The idea would be that someone could become world chess champion by learning the weights and applying them in their chess games, even if they didn't understand their meaning.

(...in theory. In practice it may turn out the weights out of the "black box" are gibberish and unusable by humans...)

### Re: Poll: How Many "Weights" Needed To Play "Known" Chess Very Well?

Posted: Wed Oct 23, 2019 7:52 am
Dann Corbit wrote:
Tue Oct 22, 2019 10:36 pm
But if we still don't understand [the weights], why not just leave them as "black box weights"?

I believe it will be possible to use linear programming to fit numerical expressions rather than trained NNs, with the following advantages:

1. Chess without search is a complex shape that will be extremely difficult to "fit" with NN learning alone. IMO LP has a better chance

2. A set of expressions will be easier to simplify than a trained NN IMO, making for a smaller overall size, a faster run time, and more hope that humans might be able to understand it

3. IMO it is very possible that there might exist a relatively simple expression that will work in most chess positions (there probably isn't a super-simple one, or it would likely have been found already), and that it might be possible to find it. If so, it will be much easier to extract "human meaning" from a numerical expression than it would from an NN

### Re: Poll: How Many "Weights" Needed To Play "Known" Chess Very Well?

Posted: Wed Oct 23, 2019 12:58 pm
But a NN is nothing but a set of expressions...

### Re: Poll: How Many "Weights" Needed To Play "Known" Chess Very Well?

Posted: Wed Oct 23, 2019 3:05 pm
hgm wrote:
Wed Oct 23, 2019 12:58 pm
But a NN is nothing but a set of expressions...

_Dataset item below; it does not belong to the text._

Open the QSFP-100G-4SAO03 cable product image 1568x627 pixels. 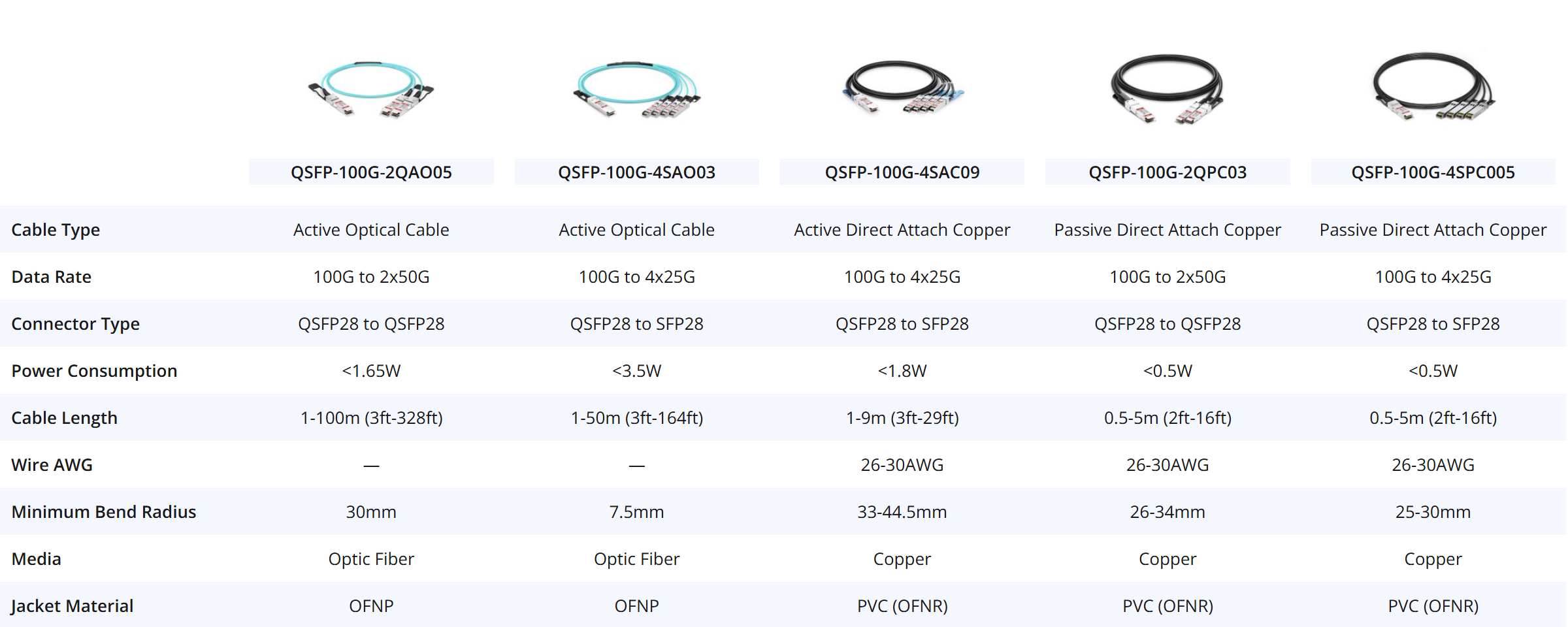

A quick comparison of NN training with generating expressions and fitting them to a classification problem using linear prgramming. NN offers the following advantages:

1. You can download a software library like TensorFlow and, if you know what you're doing, you're good to go

2. Proven way of getting a good learning system for many problem types

3. Being used right now for chess position evaluation in many chess engines (some of them free and open source, and they mostly play very well)

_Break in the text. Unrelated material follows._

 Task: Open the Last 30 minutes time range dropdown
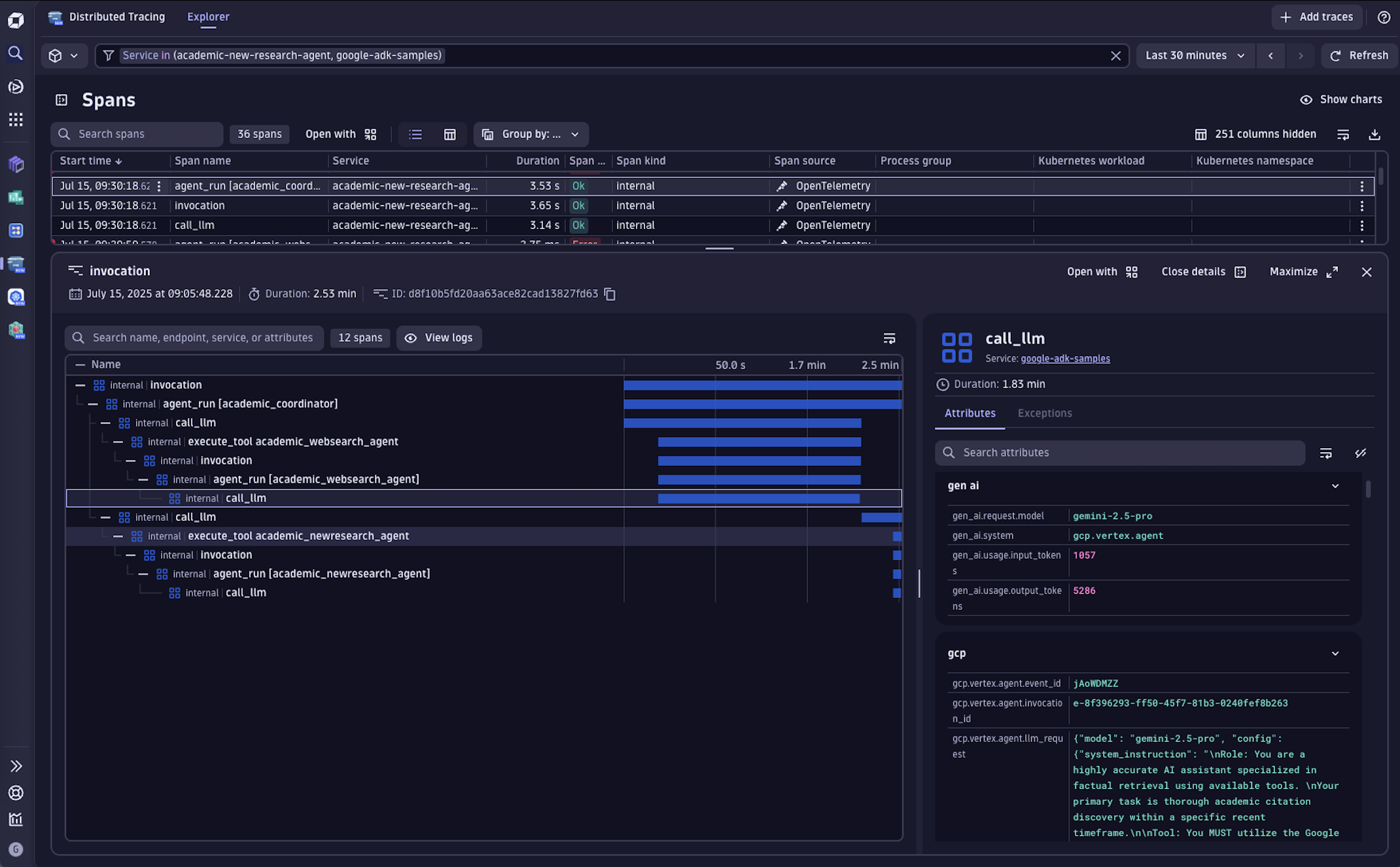[1195, 56]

4. If you want a classifier that fits the given data using Linear Programming (LP), and which would hence output a set of expressions, then right now you're building it yourself

LP generated expressions would offer the following advantages:

1. IMO LP will be more able to fit a complex shape like the solution to chess than a NN will

2. Could fit the data to the mathematical limit - the best possible fit (it may be necessary to use some LP tricks like symmetry breaking in such a large model space)

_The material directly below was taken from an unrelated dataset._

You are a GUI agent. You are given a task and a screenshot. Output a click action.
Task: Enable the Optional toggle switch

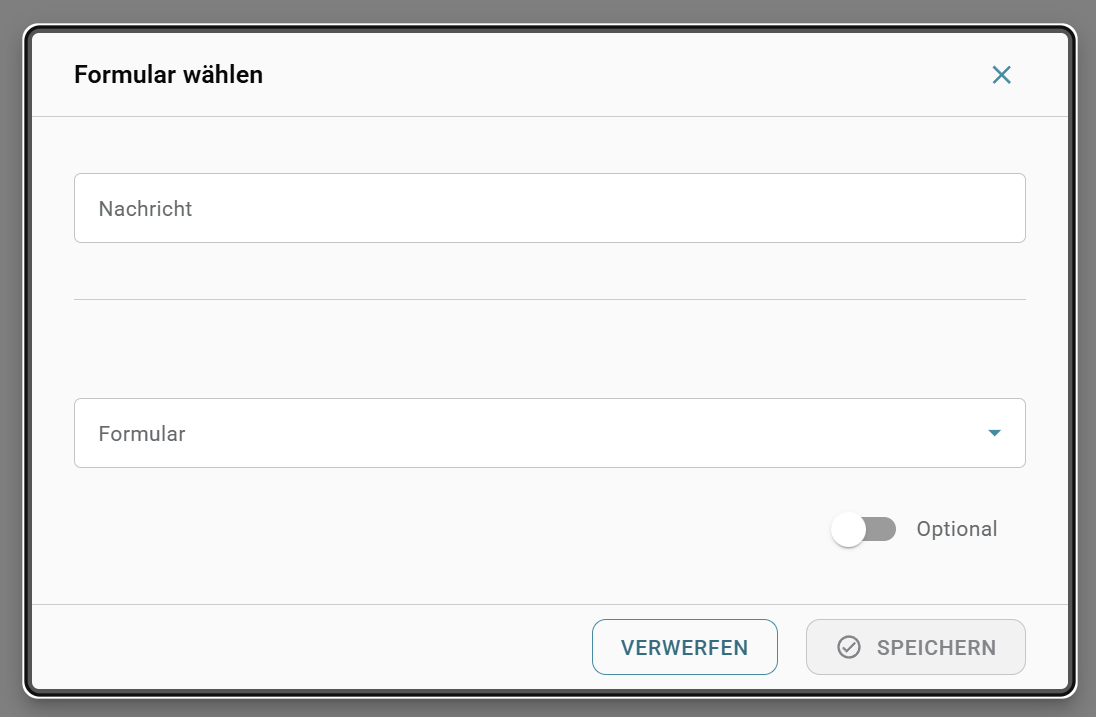click(863, 529)
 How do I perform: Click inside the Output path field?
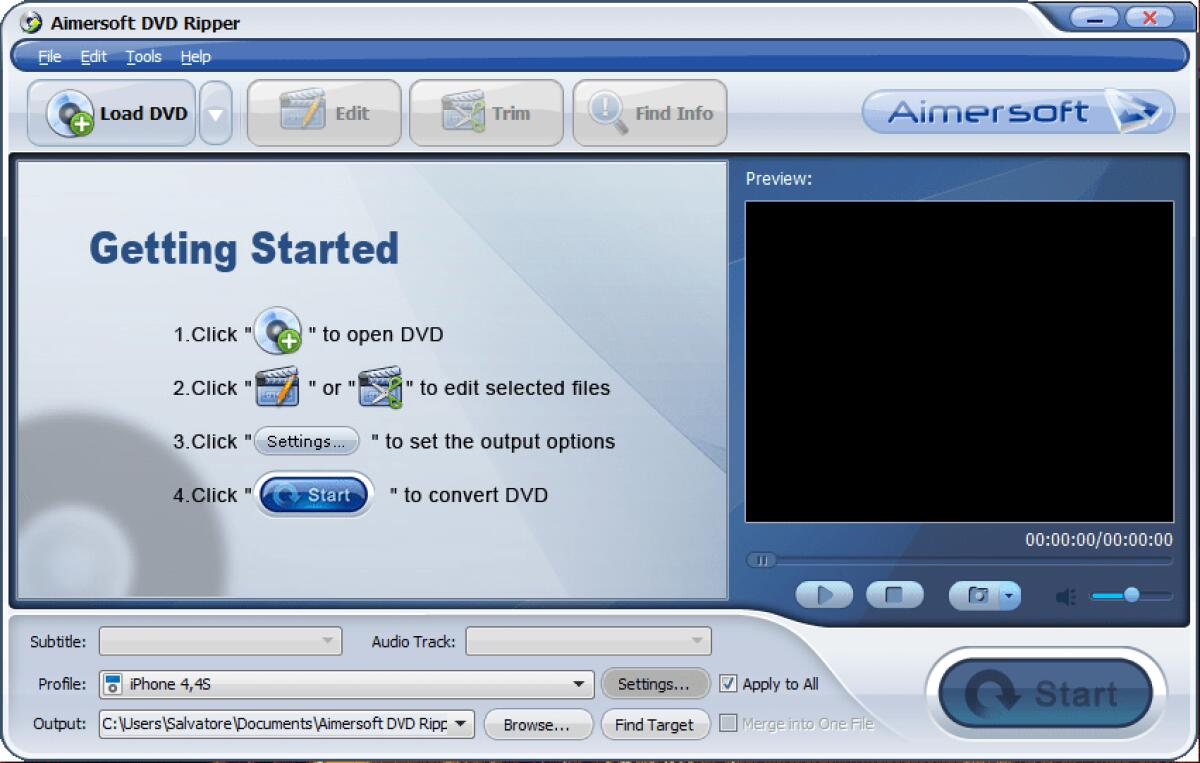click(270, 724)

3. Having found the best fit, you could then turn the achieved fit into a model condition, and then do another optimisation to maximise the number of expressions for which the weight is zero, resulting in a smaller set of expressions

4. Having got a set of expressions and weights, it would be easy to translate this into a computer language for a program that would run on any computer - with or without a graphics card

5. If it turns out to be possible to make smallish set of expressions which can correctly classify most chess positions, it might be possible to articulate this expression in English language

Btw - if classification by LP turns out to be viable, you'll then have another optimisation problem: selection of position/evaluation pairs. The 7 piece tablebase alone has 423,836,835,667,331 positions in, which is infeasibly large for an LP model with today's technology - by many orders of magnitude. If you couldn't find a selection of around a million of them which could enable most of the others to be solved by the classifier, then the quest to solve "known chess" this way would likely be out of reach.